▼

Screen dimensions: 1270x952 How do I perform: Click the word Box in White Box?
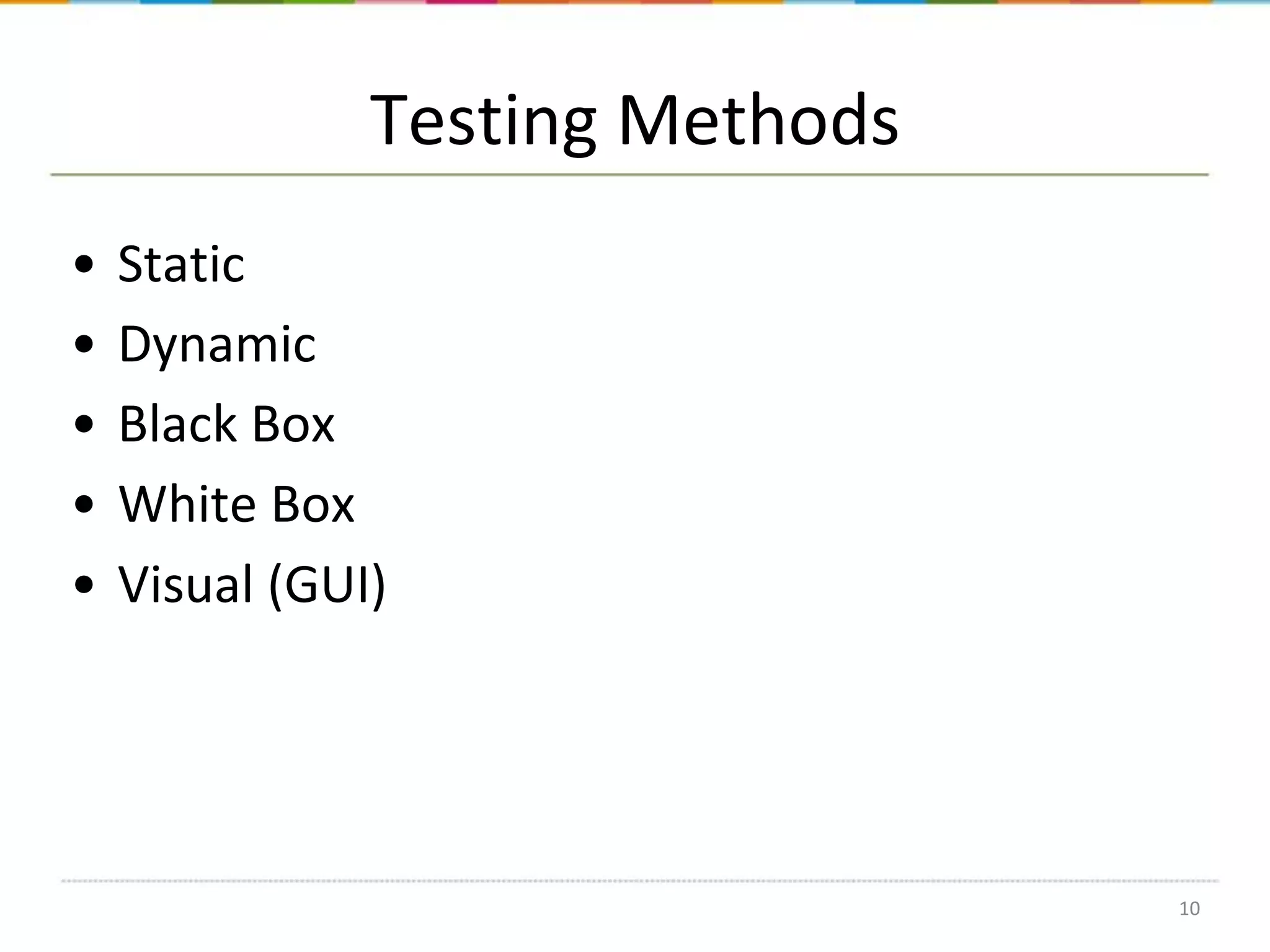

▲
▼

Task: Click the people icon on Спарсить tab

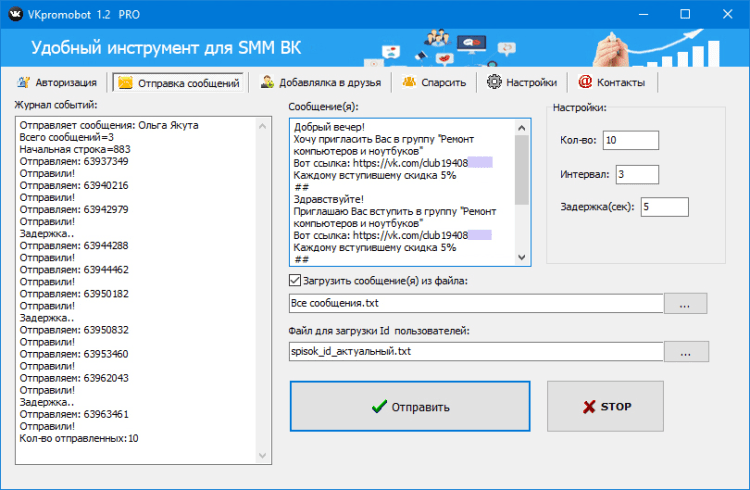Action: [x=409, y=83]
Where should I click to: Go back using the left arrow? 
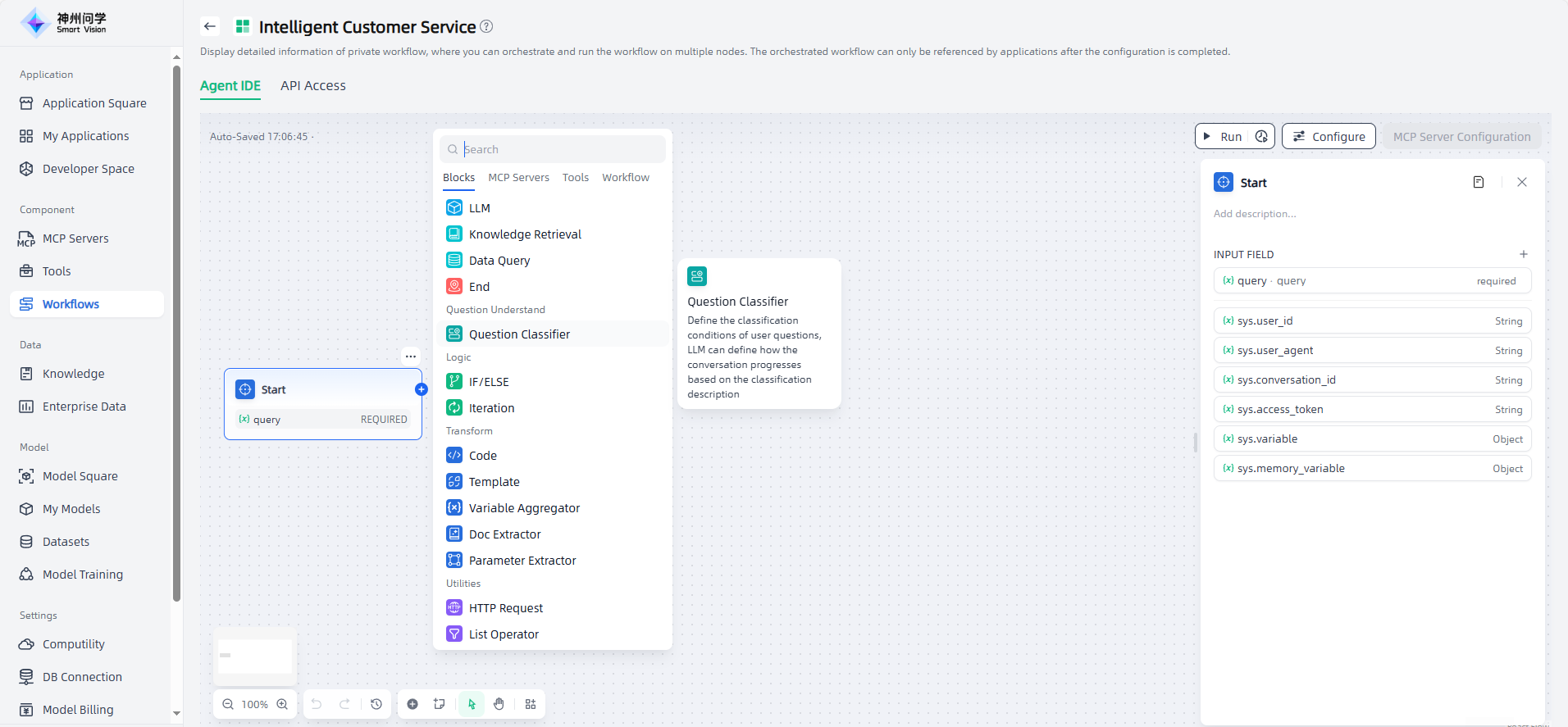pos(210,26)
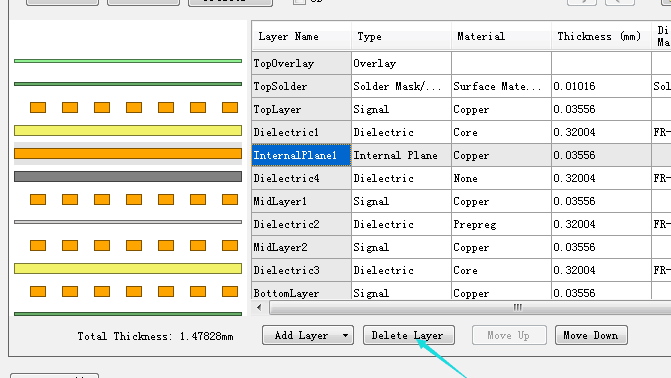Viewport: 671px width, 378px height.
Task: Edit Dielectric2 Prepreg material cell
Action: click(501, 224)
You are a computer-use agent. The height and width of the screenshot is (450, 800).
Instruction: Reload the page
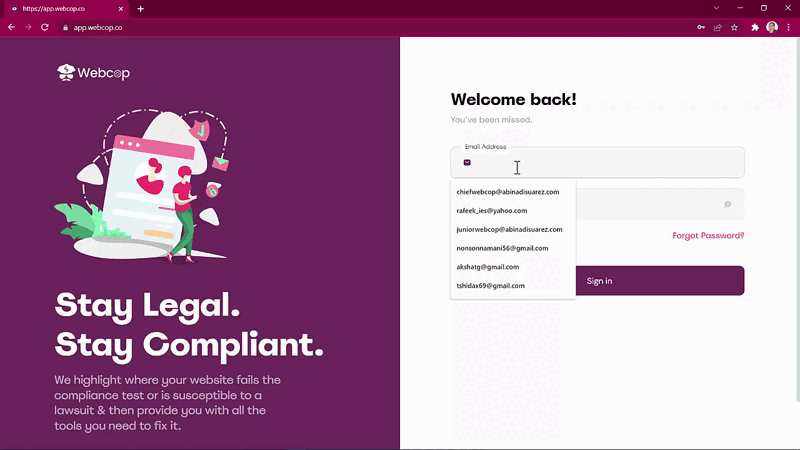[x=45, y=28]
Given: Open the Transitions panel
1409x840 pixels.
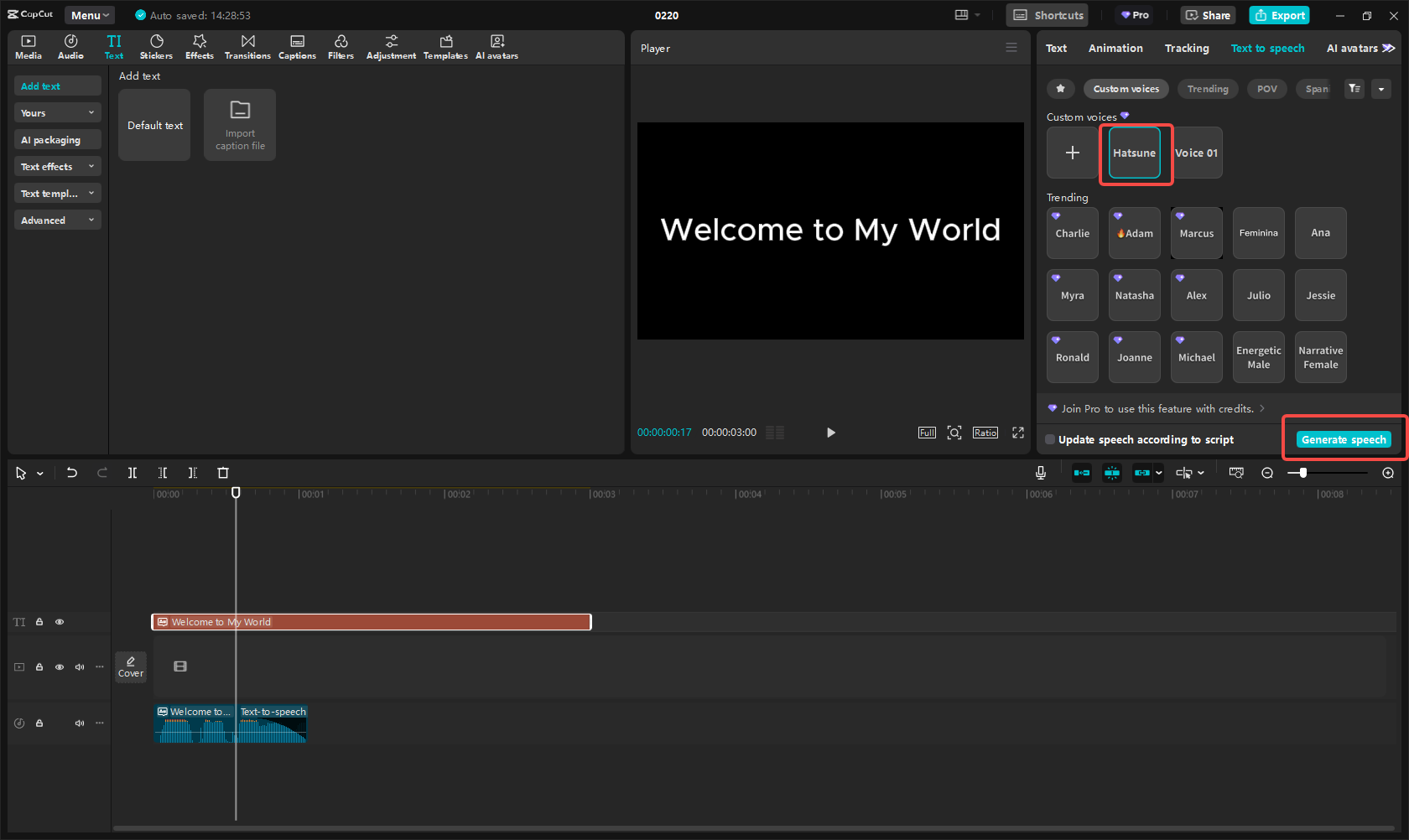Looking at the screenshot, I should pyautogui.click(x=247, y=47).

▲

Look above for the line containing "Task: Click the people icon on Спарсить tab", then write out every line from there down to the line containing "Given: Open the Transitions panel", that line included, with no pictures.

Task response:
Task: Click the people icon on Спарсить tab

Action: [x=409, y=83]
Where should I click to: Go back using the left arrow? 
pos(210,26)
Viewport: 671px width, 378px height.
Task: Edit Dielectric2 Prepreg material cell
Action: click(501, 224)
You are a computer-use agent. The height and width of the screenshot is (450, 800).
Instruction: Reload the page
[x=45, y=28]
Given: Open the Transitions panel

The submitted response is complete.